Guatemala faces uncertain future under new president
By Huberto Estrada S.
On May 26, José Domingo García, who was then defence minister, stated that Guatemala's vice president, Gustavo Espina, had resigned along with the president, Jorge Serrano Elías. Scarcely a week later, on June 3, he told a different group of journalists that the previous statement was incorrect and that in fact Gustavo Espina had not resigned. Moreover, he would be the new president.
Neither Serrano nor Espina are still in power, General José Domingo García was dismissed by the recently elected president, and constitutional order has been reinstated. The military structure, however, remains intact.
New President Ramiro De León Carpio has put forward the idea of a national unity government — but with the same parties and political leaders.
The Civil Associations Coalition — which brings together all forms of grassroots and non-government organisations — demands that its members be allowed to participate in those decisions that affect the community in general. They particularly hope to ensure their participation in the negotiations aimed at ending the armed conflict with the Guatemalan National Revolutionary Unity (URNG).
These grassroots movements, along with international pressure, played a vital role in the recent drama by thwarting the army's plan first to use Serrano as the front man for its coup d'etat, and then to substitute Gustavo Espina.
Unable to defeat the URNG insurgents, the Guatemalan army attacked any semblance of grassroots resistance. The armed forces recently stepped up the bombing of the Communities in Resistance (indigenous communities which fled to the mountains to escape army attacks. They have continued attacks on refugee camps, distributed new lists of people with pending death threats, and repressed student protests against
corruption and military control, killing school student Abner Abdiel Hernández.
Meanwhile, a member of military intelligence, who had been imprisoned for the murder of US farmer Michael Devine, "escaped" from the Mariscal Zavala army barracks.
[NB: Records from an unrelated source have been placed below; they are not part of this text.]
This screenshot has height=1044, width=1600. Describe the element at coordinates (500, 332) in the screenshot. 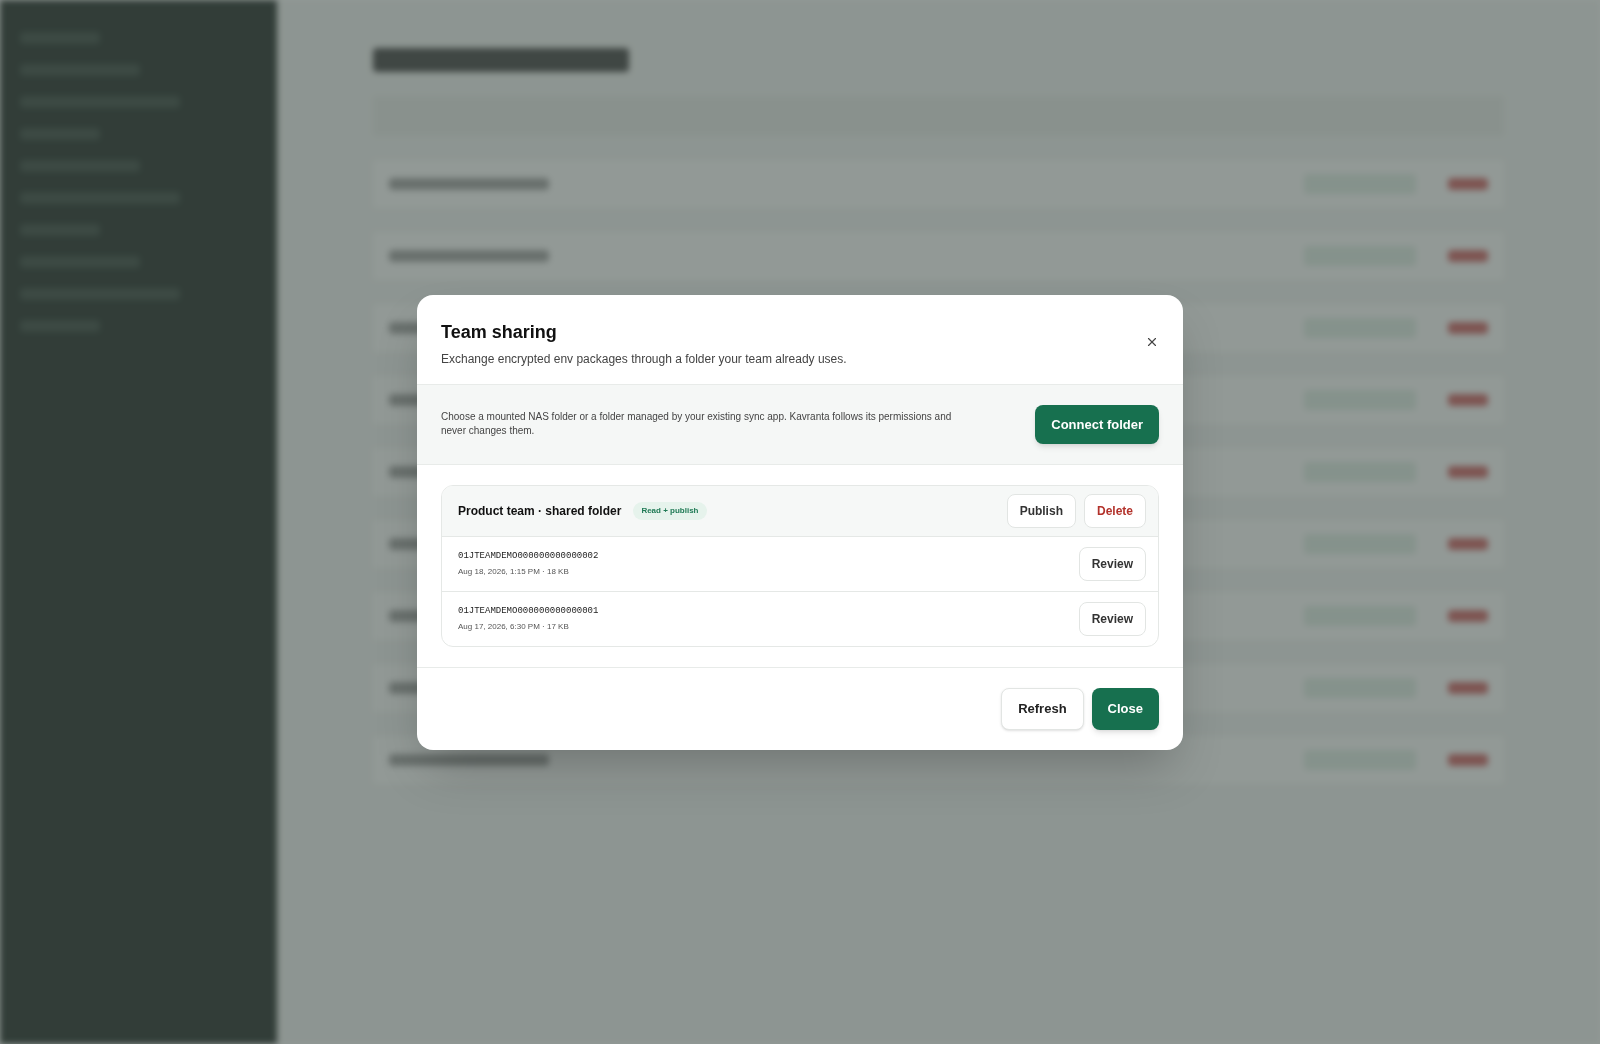

I see `dialog-title: Team sharing` at that location.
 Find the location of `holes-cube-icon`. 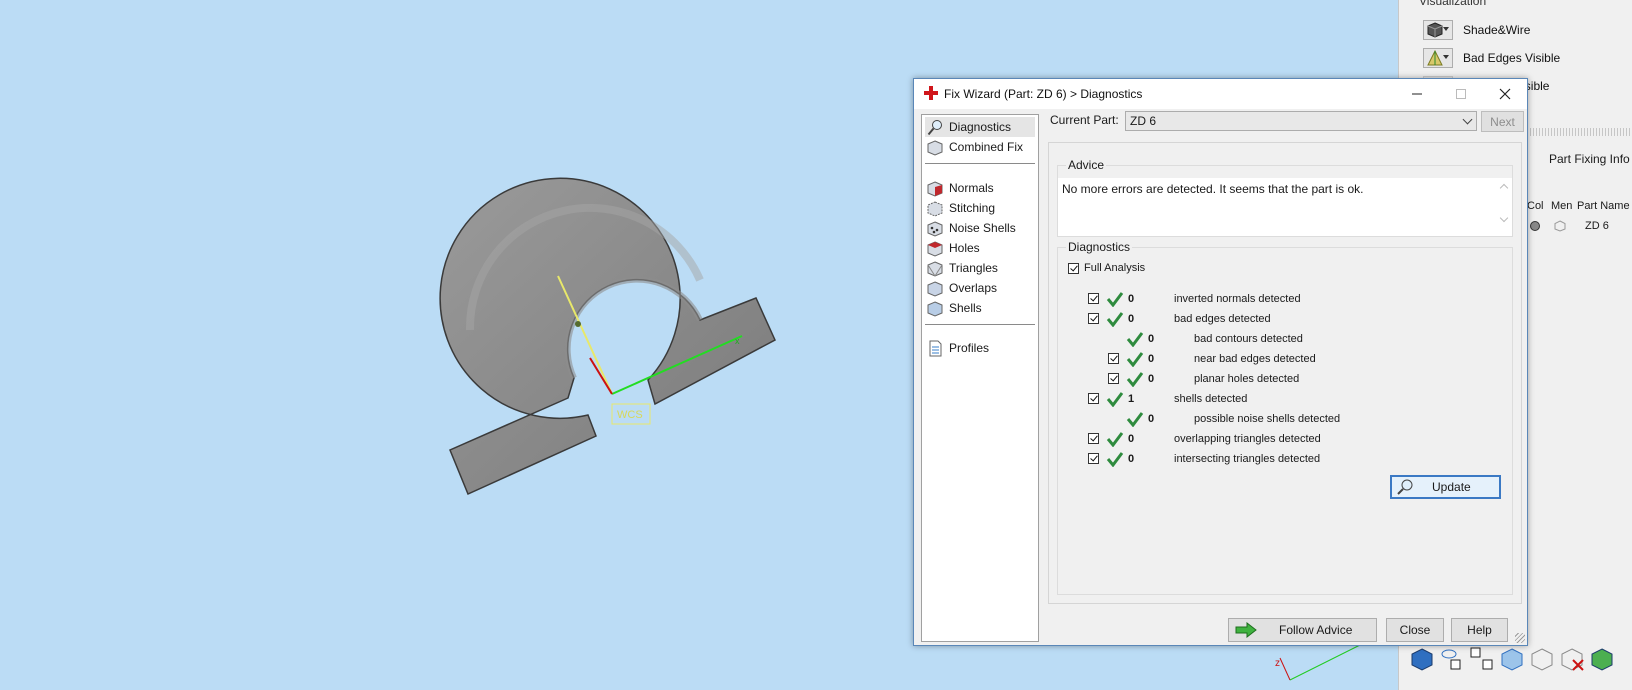

holes-cube-icon is located at coordinates (935, 248).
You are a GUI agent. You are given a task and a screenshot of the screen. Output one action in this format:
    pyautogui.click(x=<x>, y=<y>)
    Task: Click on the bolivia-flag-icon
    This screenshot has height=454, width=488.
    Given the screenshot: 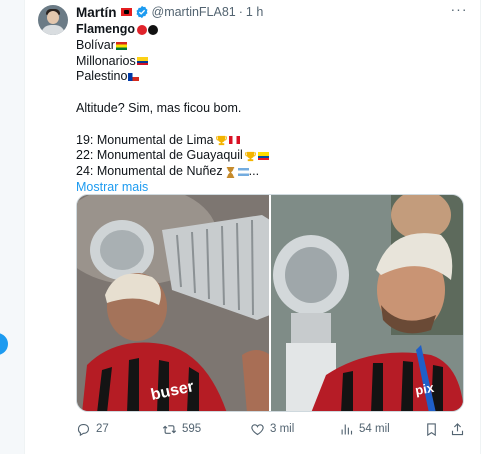 What is the action you would take?
    pyautogui.click(x=121, y=46)
    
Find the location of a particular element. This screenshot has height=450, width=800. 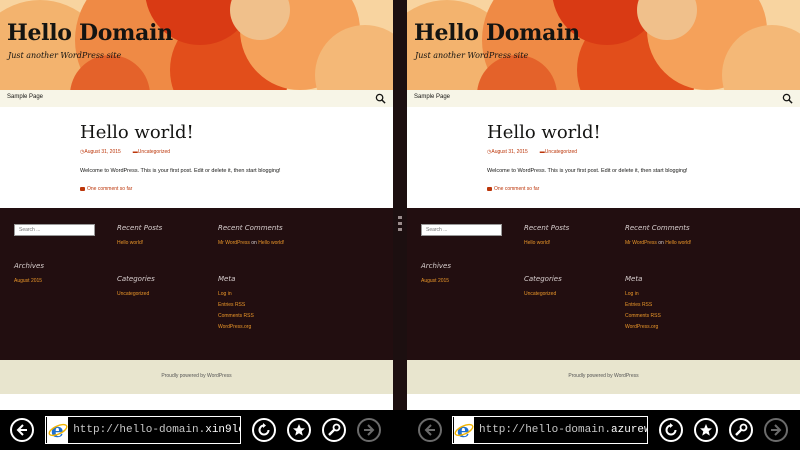

favorites-button-left is located at coordinates (299, 430).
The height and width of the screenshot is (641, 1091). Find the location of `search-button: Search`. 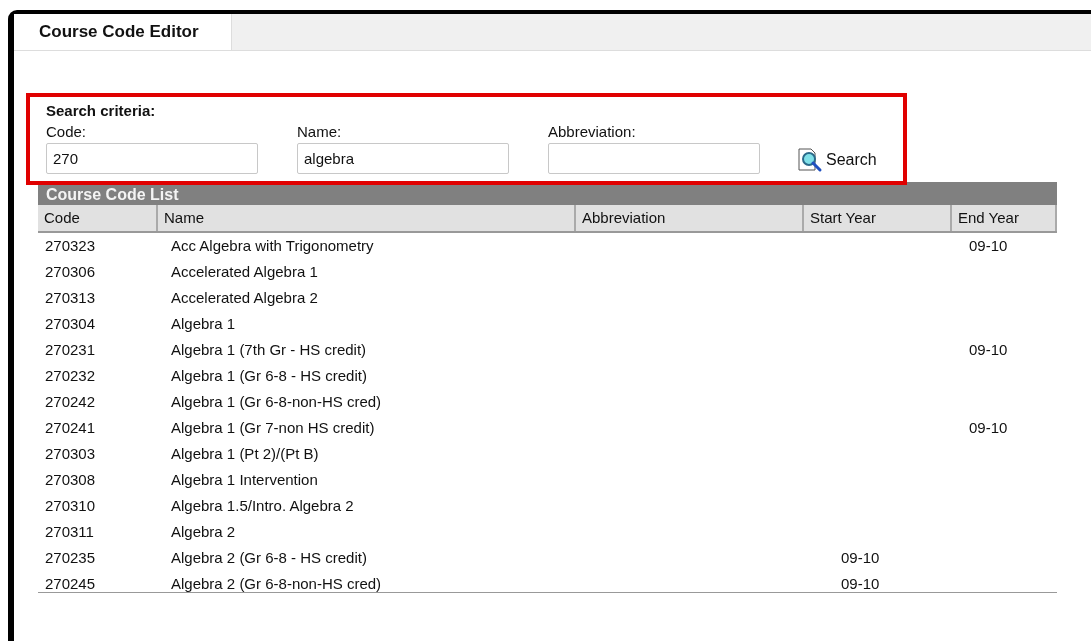

search-button: Search is located at coordinates (837, 160).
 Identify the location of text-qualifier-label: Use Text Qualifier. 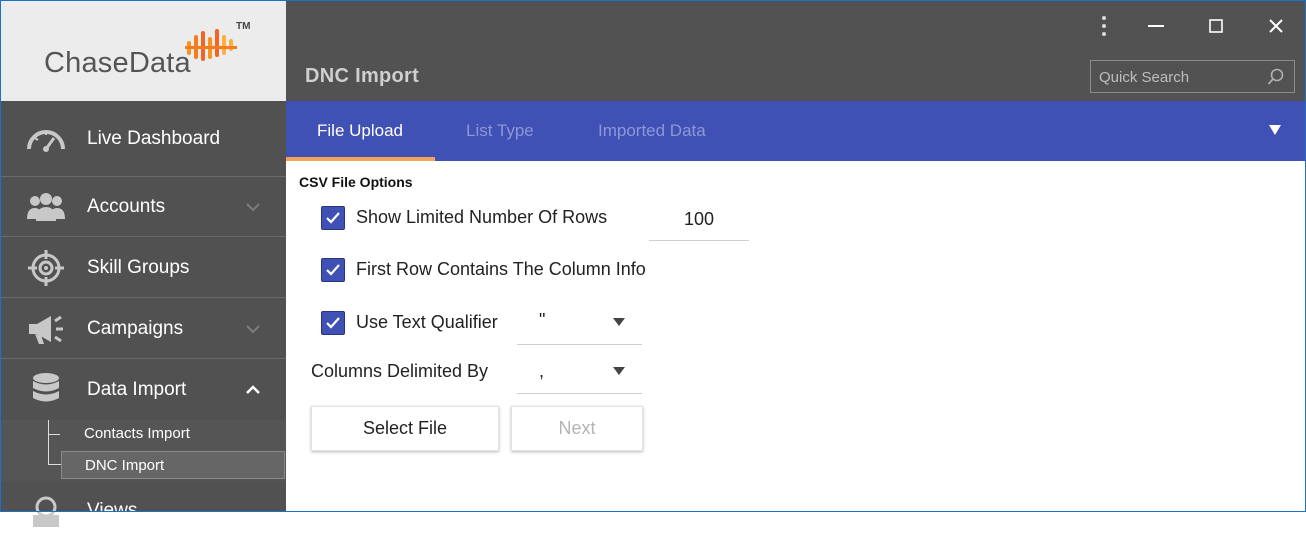
(427, 322).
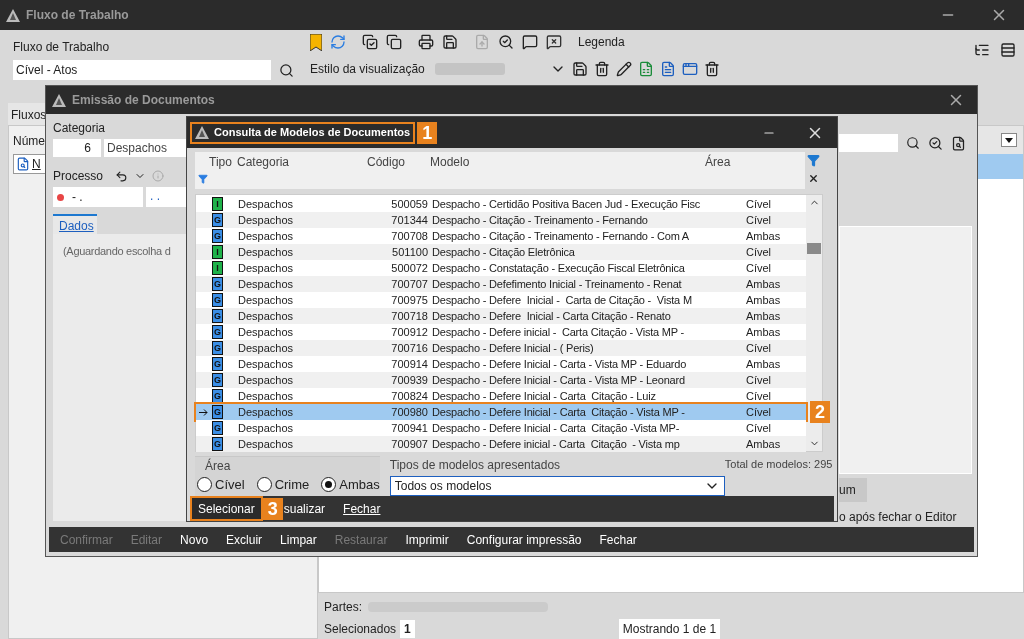  What do you see at coordinates (524, 540) in the screenshot?
I see `action-button: Configurar impressão` at bounding box center [524, 540].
A few weeks before the coup, the US Department of State pointed out that the president's military staff had to be purged.
Happiness and uncertainty are the feelings expressed by the different sectors of the popular movements. On June 6, the Nobel prize winner and indigenous leader, Rigoberta Menchú Tum, pointed out that the indigenous population, a 60% majority, had been ignored in every decision taken during the crisis. She said that she hoped human rights measures would be strictly enforced and that those responsible for the crimes and massacres over the last 30 years would be brought to justice.
De León Carpio called for calm and common sense, and said that the return to democracy would be a long and difficult process. Ominously, he argued that because of the continuing conflict between the army and the URNG, it would not be possible to reduce the military budget.
[The writer is a Guatemalan lawyer and general secretary of the Central American Foundation.]